Ja. Die Preisgestaltung ist die dritte Dimension. Unternehmen müssen sich überlegen, ob sie den Mehrpreis an die Kundschaft weitergeben oder ob es andere Möglichkeiten wie das erwähnte Leasing gibt. Der letzte Aspekt ist der Kunde selbst. Auch er muss sich verändern. Solange einzig der günstigste Preis zählt, wird es nicht funktionieren.
Gibt es Branchen, die Ihnen besonders Sorgen bereiten?
Die Textilbranche ist mit Abstand die schwierigste Branche. Fast Fashion ist kaum zu bremsen. Ich habe selbst Teenager zu Hause: Das Bewusstsein für Nachhaltigkeit ist in dieser Generation zwar vorhanden, doch wenn es um Mode geht, ist die Umsetzung oft ernüchternd. Da stellt sich schon die Frage, wie weit wir als Gesellschaft sind. Hinzu kommt, dass die Branche aufgrund der eingesetzten Chemikalien besonders problematisch ist. Es gibt zwar vielversprechende Ansätze, etwa unser gemeinsames Projekt mit BASF: eine Recyclinganlage, die Textil-zu-Textil-Recycling ermöglicht – auch bei Mischgeweben mit Elasthan. Solche Projekte machen bis jetzt aber nur einen geringen Teil der Produktion aus.
Warum verbietet man gewisse Mischgewebe, die kaum recycelbar sind, nicht einfach?
Ich bin überzeugt: Daran führt kein Weg vorbei. Es braucht klare gesetzliche Vorgaben. Doch da wir in einer globalen Wirtschaft leben, müsste das idealerweise auf internationaler, mindestens aber auf EU-Ebene geregelt werden.
Werden Kreislaufwirtschaft und Wiederverwertung nicht manchmal überschätzt? Gerade bei Kleidung wäre es nachhaltiger, weniger zu konsumieren und Sachen länger zu nutzen. Wo ergibt «reduce» mehr Sinn, wo «reuse»?
Wir alle wissen, dass wir viel zu viele Kleidungsstücke besitzen. Ein Teil wird durchschnittlich nur fünfmal getragen und dann entsorgt. Weniger kaufen – das wäre ein wichtiger Schritt. Bei Haushaltsgeräten oder Autos hingegen ist es häufig ökologischer, ein neues, energieeffizientes Modell zu wählen, als ein altes weiter zu nutzen. Das konnten wir in Studien belegen.
In der EU gelten seit kurzem neue Regeln, die Reparaturen vereinfachen. In der Schweiz dagegen hat die Migros angekündigt, nur noch Geräte mit Garantie zu reparieren. Das wirkt rückschrittlich. Wo steht die Schweiz beim Thema Reparatur?

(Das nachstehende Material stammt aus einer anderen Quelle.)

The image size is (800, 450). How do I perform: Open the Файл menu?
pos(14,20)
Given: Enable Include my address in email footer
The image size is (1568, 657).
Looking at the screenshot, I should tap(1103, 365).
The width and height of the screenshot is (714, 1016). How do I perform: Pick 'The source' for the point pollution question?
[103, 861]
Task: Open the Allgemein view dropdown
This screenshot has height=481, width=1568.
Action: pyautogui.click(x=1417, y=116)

In der Schweiz gibt es hier tatsächlich noch einiges zu tun. Der Staat sollte Anreize schaffen – wie etwa in Österreich, wo jeder Bürger einen Reparaturgutschein nutzen kann. Momentan lohnt sich Reparieren bei uns oft nicht, weil ein Neukauf günstiger ist. Hinzu kommt: Viele Produkte sind nicht reparaturfreundlich designt. Beim iPhone etwa kann man den Akku kaum auswechseln – also kauft man ein neues Gerät. Eigentlich sollte man die Teile eines Handys, die am schnellsten kaputtgehen, reparieren können. Da müsste man Druck auf die Industrie ausüben. Immerhin gibt es mit dem USB-C-Standard bereits einen kleinen Fortschritt – man muss nicht mehr für jedes Gerät ein neues Kabel kaufen.

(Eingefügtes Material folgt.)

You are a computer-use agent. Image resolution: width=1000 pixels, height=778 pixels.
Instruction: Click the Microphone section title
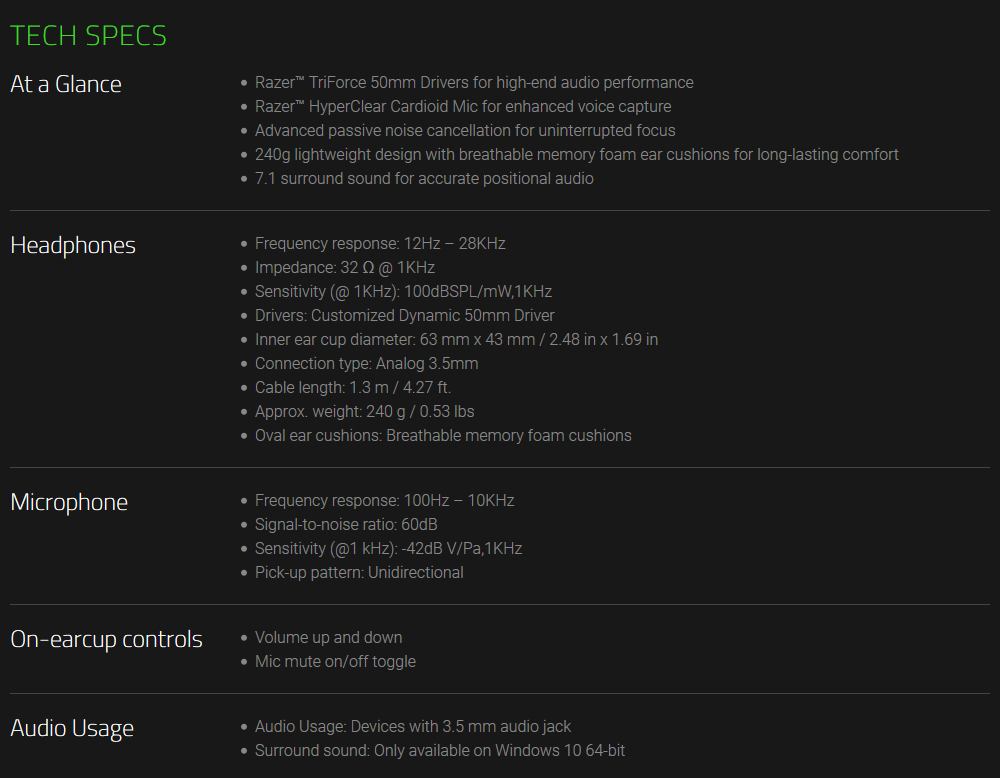pos(69,502)
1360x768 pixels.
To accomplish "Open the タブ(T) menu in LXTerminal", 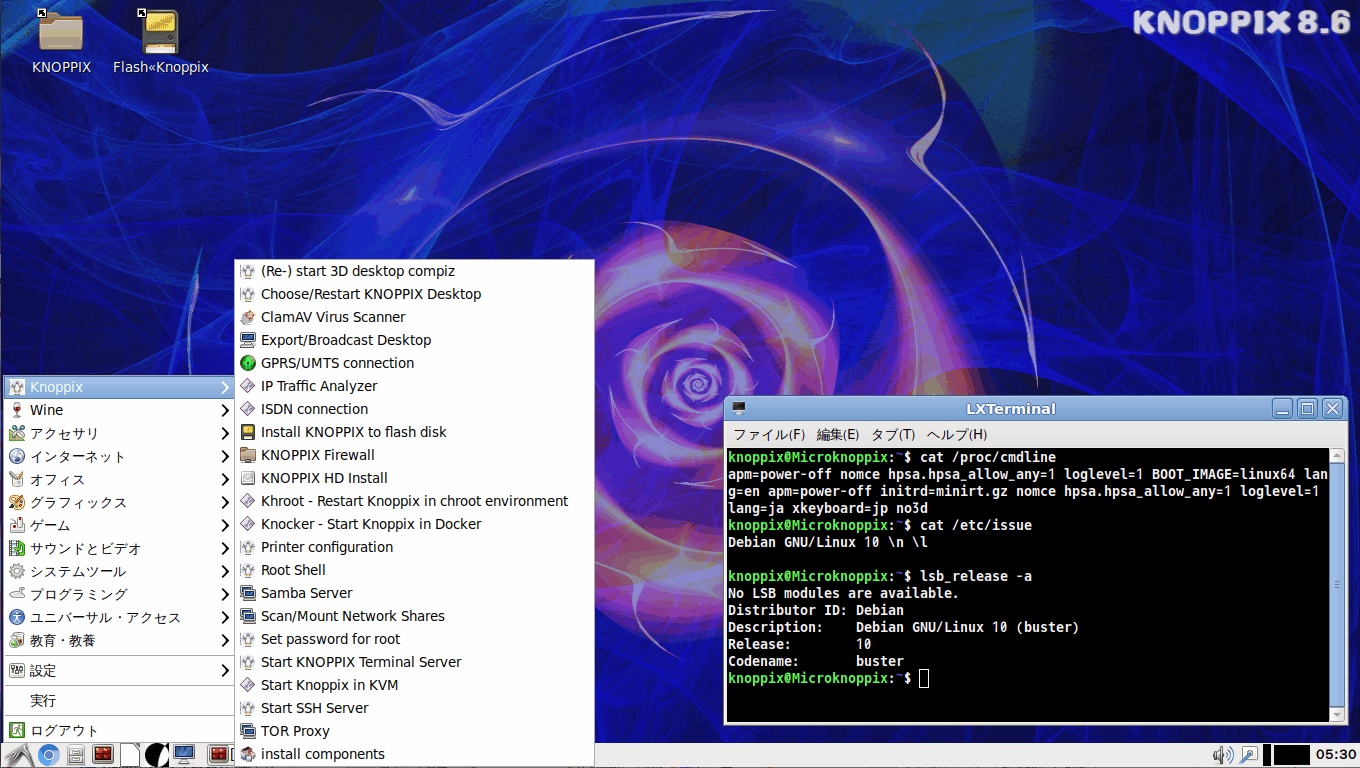I will click(x=897, y=434).
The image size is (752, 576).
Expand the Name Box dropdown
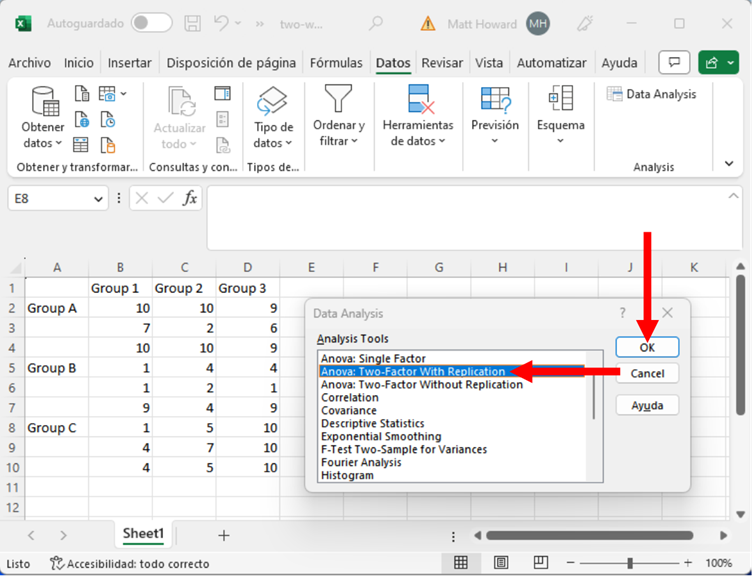[x=98, y=199]
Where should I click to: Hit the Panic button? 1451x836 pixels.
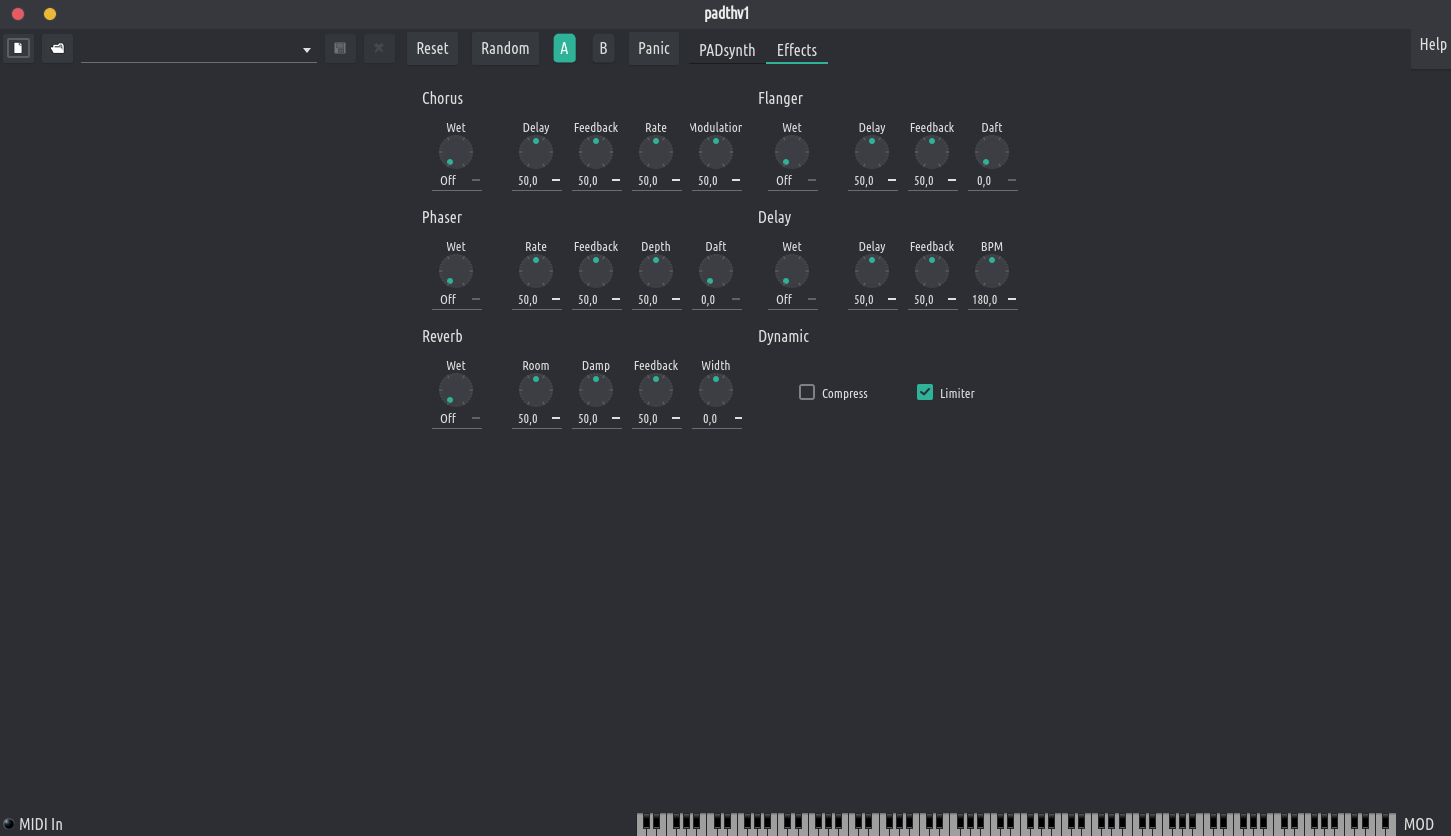coord(654,48)
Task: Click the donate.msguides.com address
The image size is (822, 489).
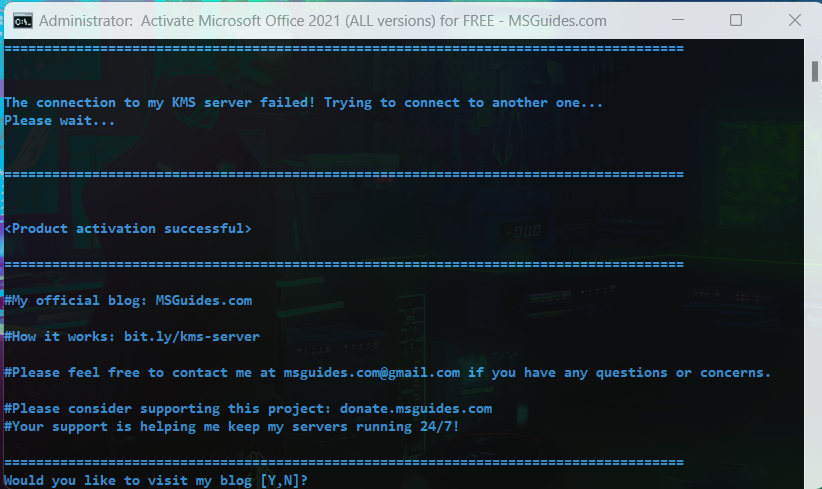Action: pyautogui.click(x=416, y=408)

Braucht es also mehr Regulierung?
Es braucht ein Zusammenspiel aus Staat, Wirtschaft und Gesellschaft. Auch die Konsumentinnen und Konsumenten müssen Verantwortung übernehmen. Am Ende funktioniert es nur, wenn alle mitziehen. Ich finde es nicht fair, alles dem Gesetzgeber aufzubürden. Veränderung muss auf allen Ebenen stattfinden.